◆ TEXT EXTRACT ◆

Esarhaddon (681- 669 BC) was even more boastful when he said, “I am powerful, I am all powerful, I am a hero, I am gigantic, I am colossal, I am honored, I am magnified, I am without equal among all kings, the chosen one of Asshur, Nabu, and Marduk.”
Ashurbanipal II (669-626 BC) described his treatment of a captured leader in these words, “I pierced his chin with my keen hand dagger. Through his jaw . . . I passed a rope, put a dog chain upon him and made him occupy a kennel.” In his campaign against Egypt, Ashurbanipal also boasted that his officials hung Egyptian corpses “on stakes and stripped off their skins and covered the city wall with them.” No wonder Nahum called Nineveh the city of blood (Nahum 3:1), a city noted for its cruelty (Nahum 3:19). Ashurbanipal was egotistical, saying, “I am Ashurbanipal, the great [king], the mighty king, king of the universe, king of Assyria, the great gods . . . magnify my name, they made my rule powerful.”
The city was also known for its gross idolatry. It had temples dedicated to the gods Nabu and Adad, and the Ninevites worshiped Ishtar, the goddess of love and war. The religion of Assyria was Babylonian in origin but in Assyria the national god was Assur, whose high priest and representative was the king.
After Jonah’s day, Nineveh became the capital of the Assyrian empire under Sennacherib (705-681 BC), the successor of Sargon II (722-705 BC) who destroyed the northern kingdom of Isra’el. It soon became the most powerful city in the ancient Near East. But the Assyrians had become relentless and persistent in their sins. The city of Nineveh fell to the Babylonians, Medes, and Scythians in August of 612 BC.23
We all have things we want to accomplish in our lives – our life goals. But sometimes life gets in the way. My wife had worked many, many years as a nurse with a Bachelors of Science degree. One of her life goals was to earn a Masters of Science degree. Near the end of her nursing career she was enrolled in a Masters program and was at the top of her class (she is ten times smarter than I am). For a variety of health and financial reasons, she needed to complete her degree within that certain window of opportunity. But her mother became very ill and she had to seek the Lord for a decision to either finish her Masters program or take care of her mother. Unlike Jonah, she obeyed the Lord and took care of her mother. But her life was interrupted, and humanly speaking she felt frustrated.
You know the feeling don’t you? The overwhelming frustration that washes over you when you are derailed off your chosen course for just one day, let alone your life goal. The fog of life’s journey can clog our spiritual insight and the fear of the unknown can stop us dead in our spiritual tracks. We planned one thing, and yet our current situation looks nothing like what we had in mind. Sometimes we might even feel that God has tampered with our ambitions, goals, and dreams. The yellow-brick road of our lives veered off in some unexpected direction.

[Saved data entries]
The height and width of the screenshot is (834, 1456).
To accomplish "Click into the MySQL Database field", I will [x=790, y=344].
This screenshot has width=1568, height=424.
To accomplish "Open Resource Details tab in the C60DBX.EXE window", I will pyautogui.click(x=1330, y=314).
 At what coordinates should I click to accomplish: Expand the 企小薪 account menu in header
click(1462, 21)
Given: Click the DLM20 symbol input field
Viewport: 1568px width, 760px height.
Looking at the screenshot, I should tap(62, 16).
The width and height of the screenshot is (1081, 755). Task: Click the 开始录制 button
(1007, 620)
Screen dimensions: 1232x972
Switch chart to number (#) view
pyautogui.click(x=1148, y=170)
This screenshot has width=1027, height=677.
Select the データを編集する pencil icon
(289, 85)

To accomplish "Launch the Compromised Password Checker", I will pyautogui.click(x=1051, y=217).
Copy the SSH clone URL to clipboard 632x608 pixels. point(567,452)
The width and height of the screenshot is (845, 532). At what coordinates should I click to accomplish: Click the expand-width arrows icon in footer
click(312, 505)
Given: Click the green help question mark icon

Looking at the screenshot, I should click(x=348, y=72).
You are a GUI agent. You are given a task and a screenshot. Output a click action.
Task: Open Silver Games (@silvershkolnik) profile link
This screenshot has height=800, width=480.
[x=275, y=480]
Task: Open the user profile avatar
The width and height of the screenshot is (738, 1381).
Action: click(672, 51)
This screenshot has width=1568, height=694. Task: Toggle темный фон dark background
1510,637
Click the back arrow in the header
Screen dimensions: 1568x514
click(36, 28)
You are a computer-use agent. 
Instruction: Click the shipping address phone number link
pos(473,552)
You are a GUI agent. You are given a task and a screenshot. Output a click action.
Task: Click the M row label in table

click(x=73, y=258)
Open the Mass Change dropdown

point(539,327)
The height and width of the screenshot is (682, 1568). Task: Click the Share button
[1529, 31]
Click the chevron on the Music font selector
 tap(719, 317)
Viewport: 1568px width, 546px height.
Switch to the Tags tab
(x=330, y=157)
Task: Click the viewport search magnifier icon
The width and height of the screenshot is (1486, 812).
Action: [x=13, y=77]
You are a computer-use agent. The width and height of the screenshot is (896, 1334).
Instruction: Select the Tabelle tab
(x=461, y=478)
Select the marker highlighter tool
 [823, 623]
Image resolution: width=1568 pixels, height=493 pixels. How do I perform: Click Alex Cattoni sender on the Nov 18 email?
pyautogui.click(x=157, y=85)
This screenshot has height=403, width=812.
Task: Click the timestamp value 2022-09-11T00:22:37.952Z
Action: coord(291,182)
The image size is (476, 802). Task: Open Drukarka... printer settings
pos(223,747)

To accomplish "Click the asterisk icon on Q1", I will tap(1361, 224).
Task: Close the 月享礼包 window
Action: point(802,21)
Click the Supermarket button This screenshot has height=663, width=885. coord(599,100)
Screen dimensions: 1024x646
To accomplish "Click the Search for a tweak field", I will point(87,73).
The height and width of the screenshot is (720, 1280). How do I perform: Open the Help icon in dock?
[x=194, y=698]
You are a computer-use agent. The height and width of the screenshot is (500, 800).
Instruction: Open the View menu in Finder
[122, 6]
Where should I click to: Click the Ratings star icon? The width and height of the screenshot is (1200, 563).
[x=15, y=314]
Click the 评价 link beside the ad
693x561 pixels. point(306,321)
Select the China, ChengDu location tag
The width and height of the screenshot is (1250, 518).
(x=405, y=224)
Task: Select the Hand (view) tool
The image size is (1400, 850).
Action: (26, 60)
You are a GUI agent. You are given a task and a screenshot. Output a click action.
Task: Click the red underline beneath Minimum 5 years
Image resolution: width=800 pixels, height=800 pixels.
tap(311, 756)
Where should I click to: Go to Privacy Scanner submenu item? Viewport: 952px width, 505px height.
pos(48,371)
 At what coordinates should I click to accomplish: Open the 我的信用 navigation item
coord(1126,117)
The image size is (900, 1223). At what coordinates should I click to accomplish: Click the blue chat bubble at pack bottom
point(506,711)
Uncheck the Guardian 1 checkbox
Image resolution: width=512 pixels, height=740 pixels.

◆ TASKS AND EXERCISES ◆
1. Reproduce the passage on Nineveh word for word, starting with "The city was" and going on through "was the king.".
2. In one to three sentences, explain why the passage on Nineveh says it is no wonder that Nahum called Nineveh the city of blood.

◆ RESPONSES BY TASK ◆
1.
The city was also known for its gross idolatry. It had temples dedicated to the gods Nabu and Adad, and the Ninevites worshiped Ishtar, the goddess of love and war. The religion of Assyria was Babylonian in origin but in Assyria the national god was Assur, whose high priest and representative was the king.

2. The passage points to the cruelty Ashurbanipal boasted of. He pierced a captured leader's chin with a dagger, passed a rope through his jaw, and put a dog chain on him in a kennel. In Egypt, his officials hung corpses on stakes, stripped off their skins and covered the city wall with them.